Killer Nashville Book of the Day
Impure Blood by Peter Morfoot
Reviewed by Clay Snellgrove
An intriguing opening and an unexpected ending are essential ingredients in great crime fiction. Peter Morfoot writes both into his new novel Impure Blood (Titan Books). A man joins a call to prayer at an over-crowded mosque in Nice, France, and mysteriously dies while kneeling on his piece of cardboard amidst a sea of Muslim congregants. When Captain Paul Darac of Nice Brigade Criminelle takes control of the investigation, he and his team find plenty of suspects.
Their task of finding the killer becomes complicated when a fellow officer is kidnapped and a terrorist threat is made against the Nice leg of the Tour de France. The three crimes begin to intertwine, putting Captain Darac and his fellow investigators into a race against the clock. They struggle to piece the puzzle together in time to save their colleague’s life and assure the country’s biggest sporting event goes off without disruption.
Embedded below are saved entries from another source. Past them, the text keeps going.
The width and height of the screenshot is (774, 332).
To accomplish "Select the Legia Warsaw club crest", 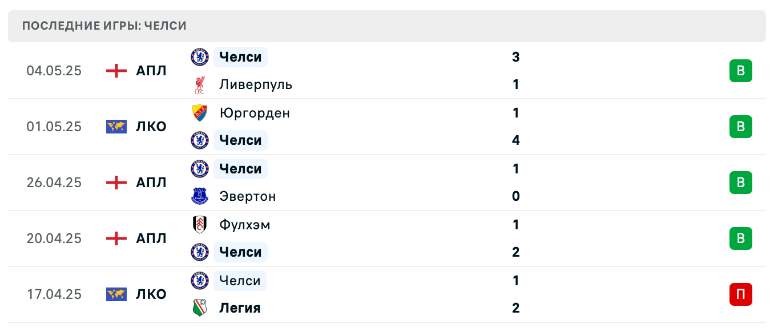I will click(x=199, y=308).
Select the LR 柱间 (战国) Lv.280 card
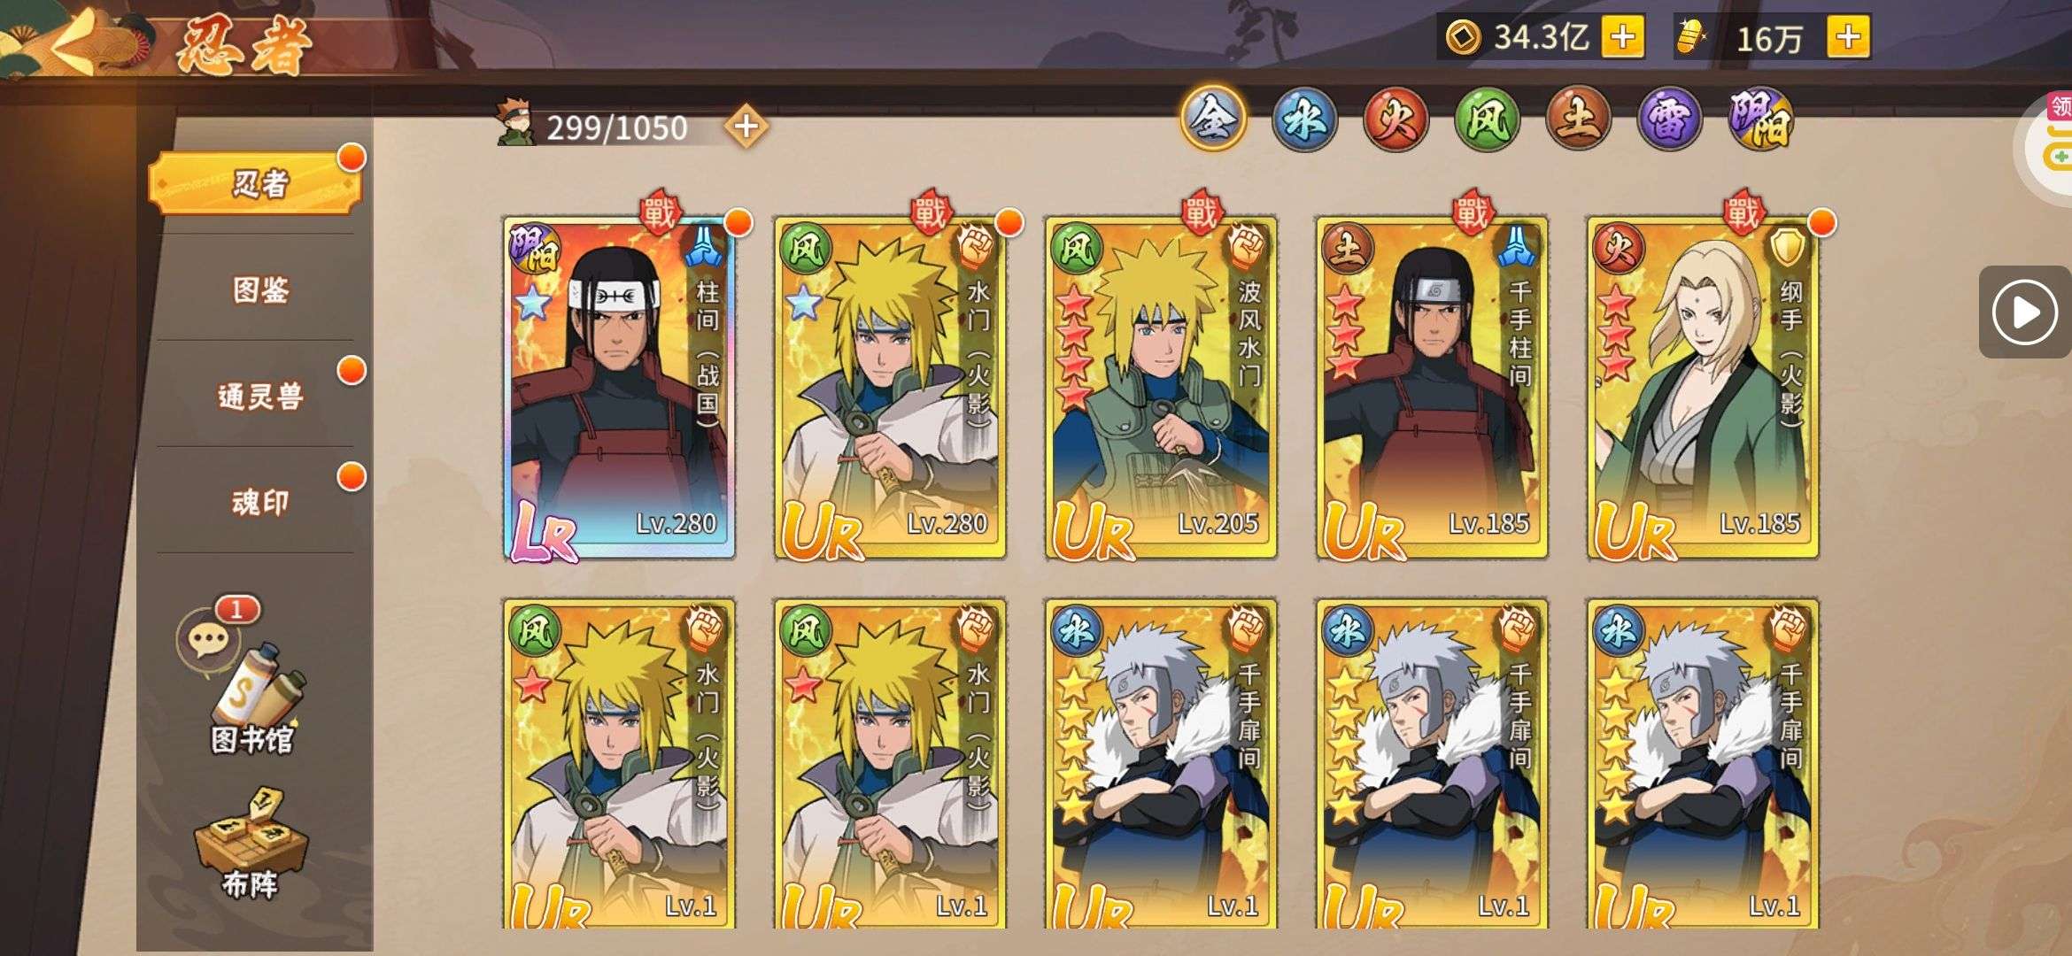 click(619, 388)
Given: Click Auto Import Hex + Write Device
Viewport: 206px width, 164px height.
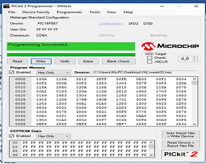Looking at the screenshot, I should click(x=180, y=135).
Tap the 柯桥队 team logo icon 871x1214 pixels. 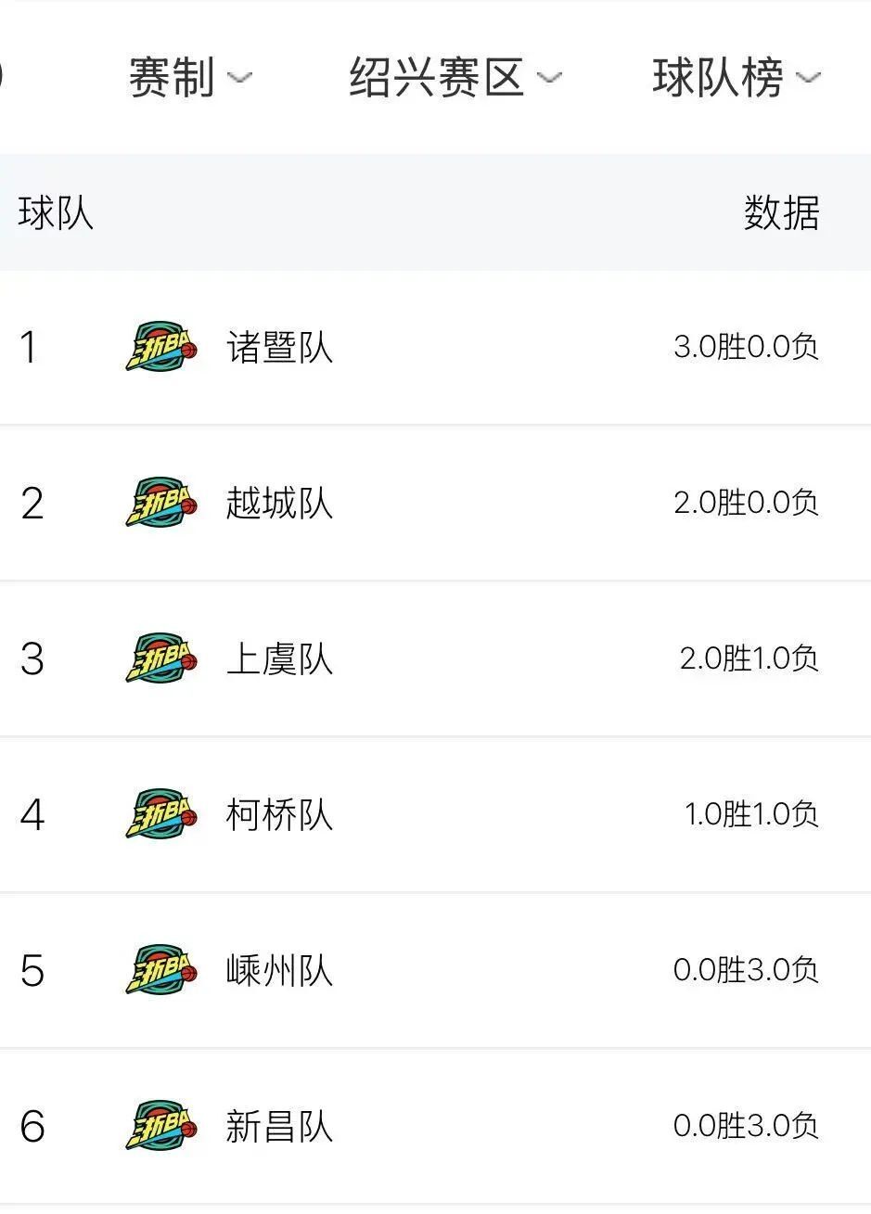pos(162,814)
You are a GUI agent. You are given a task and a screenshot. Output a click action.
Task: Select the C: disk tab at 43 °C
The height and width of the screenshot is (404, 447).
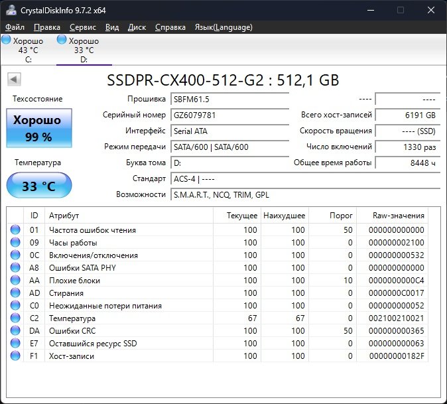(x=28, y=50)
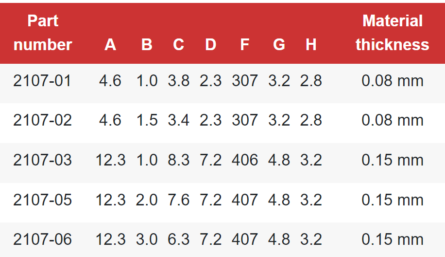The width and height of the screenshot is (445, 257).
Task: Click the Part number column header
Action: (x=43, y=33)
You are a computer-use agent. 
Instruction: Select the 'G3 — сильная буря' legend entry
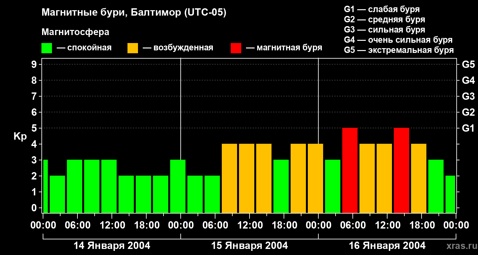tap(384, 30)
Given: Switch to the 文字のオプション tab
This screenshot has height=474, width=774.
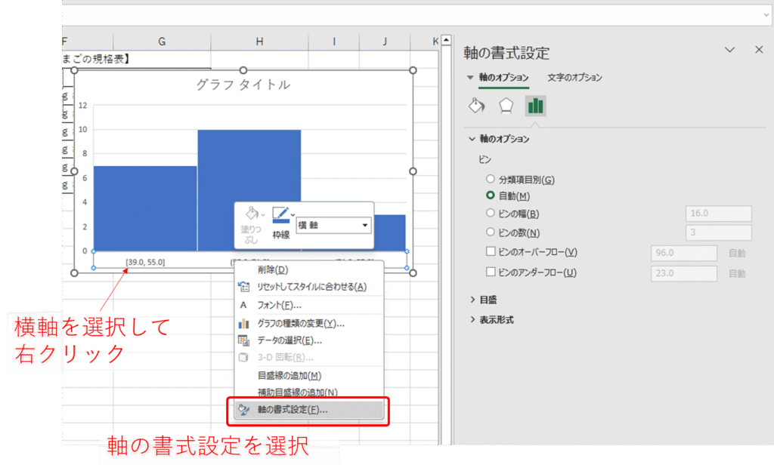Looking at the screenshot, I should [x=574, y=78].
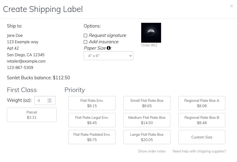Click the Paper Size info icon
Image resolution: width=237 pixels, height=162 pixels.
(x=109, y=48)
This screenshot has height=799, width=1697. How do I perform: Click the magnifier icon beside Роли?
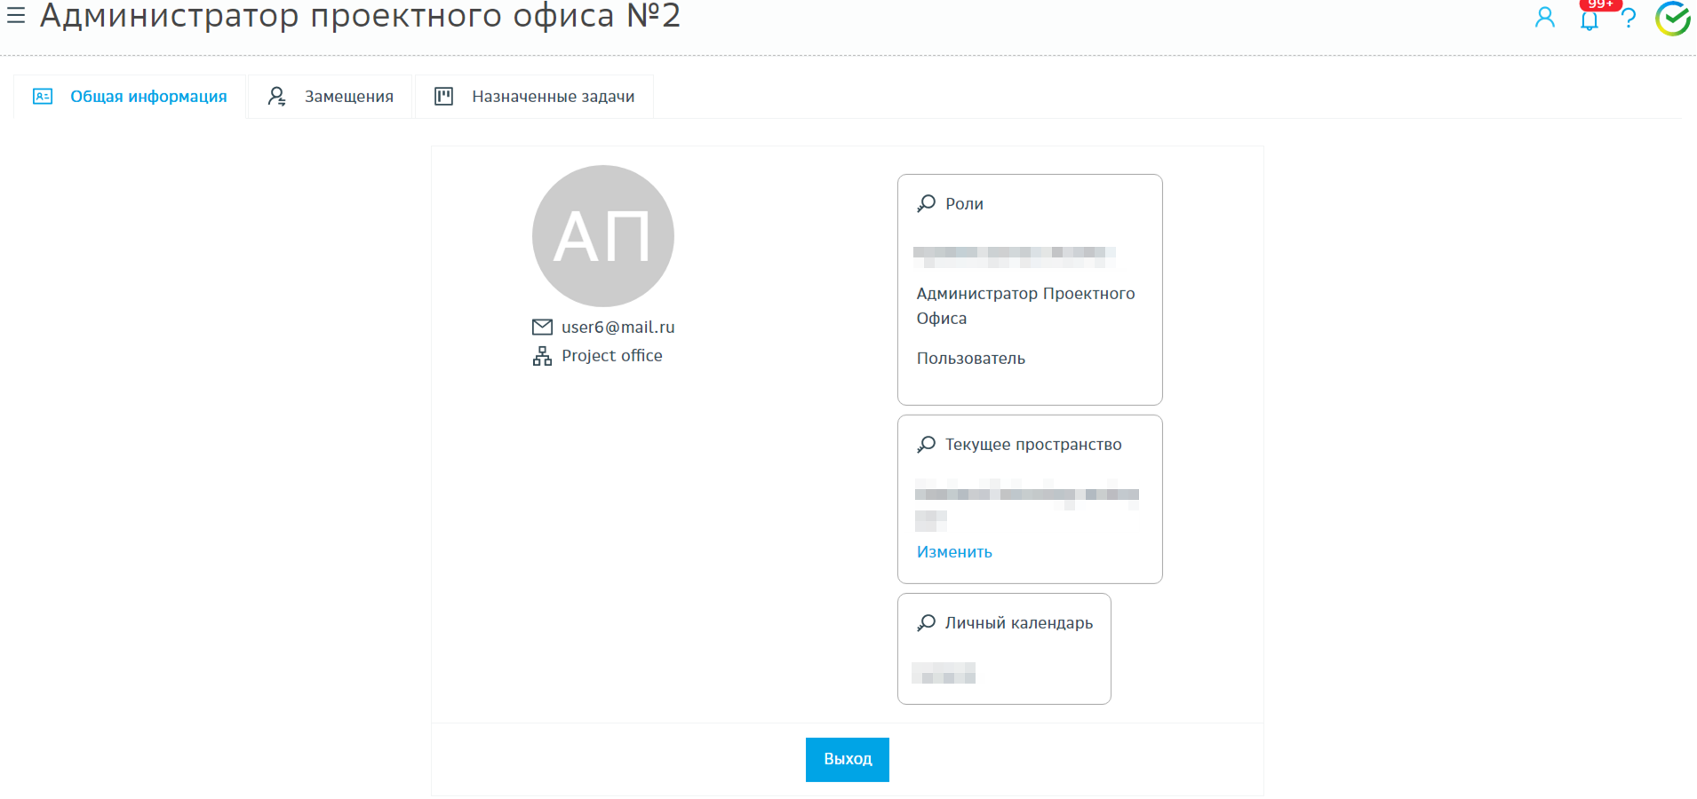click(x=926, y=203)

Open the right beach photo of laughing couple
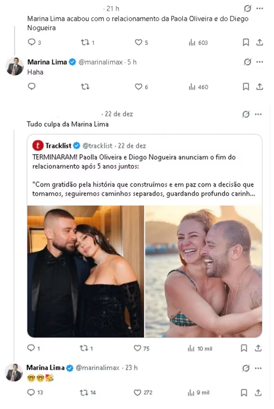(x=204, y=272)
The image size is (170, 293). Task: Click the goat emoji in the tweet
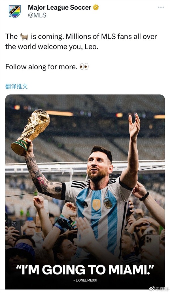(24, 36)
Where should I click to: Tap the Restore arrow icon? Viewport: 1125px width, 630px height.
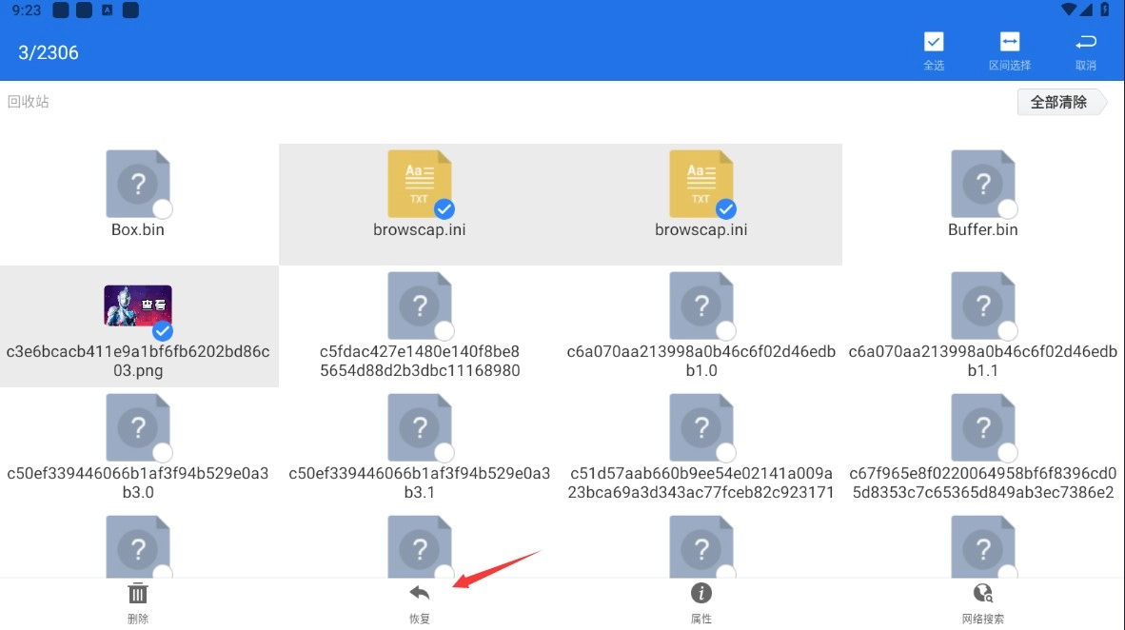click(x=420, y=595)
Impure Blood comes in at 544 pages, much longer than most commercial thrillers. But if readers navigate the bevy of minor characters and red herrings throughout, they are rewarded with a dynamite ending. Morfoot hits on a number of compelling themes, including Nice’s pushback against a rapidly growing and frustrated Muslim community. This subject matter strikes a deeper chord with the recent terror in Paris (this novel most likely written before the attacks). Morfoot allows readers to peek behind the current of French law enforcement at their ideals and beliefs—fascinating tidbits for American readers.
Captain Paul Darac appears to have staying power, as he is set to star in two future novels as well. He has what all great literary detectives bring to the squad room: a periodic dislike of following procedure, a rocky romance with a beautiful woman, a bizarre hobby (jazz guitar), and a moral compass that puts lives of others ahead of his own. Darac is smart but combustible, which provides tension throughout the book.
Morfoot has spent his career telling stories, and he makes a smooth transition to the thriller genre, crafting an electric ending that has readers sprinting through the final chapters. If a plane ticket to France isn’t in the budget, Impure Blood can transport readers there for a fraction of the cost. Morfoot turns up the heat and delivers a solid summer read.
Clay Snellgrove is the author of The Ball Player. He’s a graduate of Middle Tennessee State University. A former professional baseball player, Clay holds an MFA in creative writing from Converse College.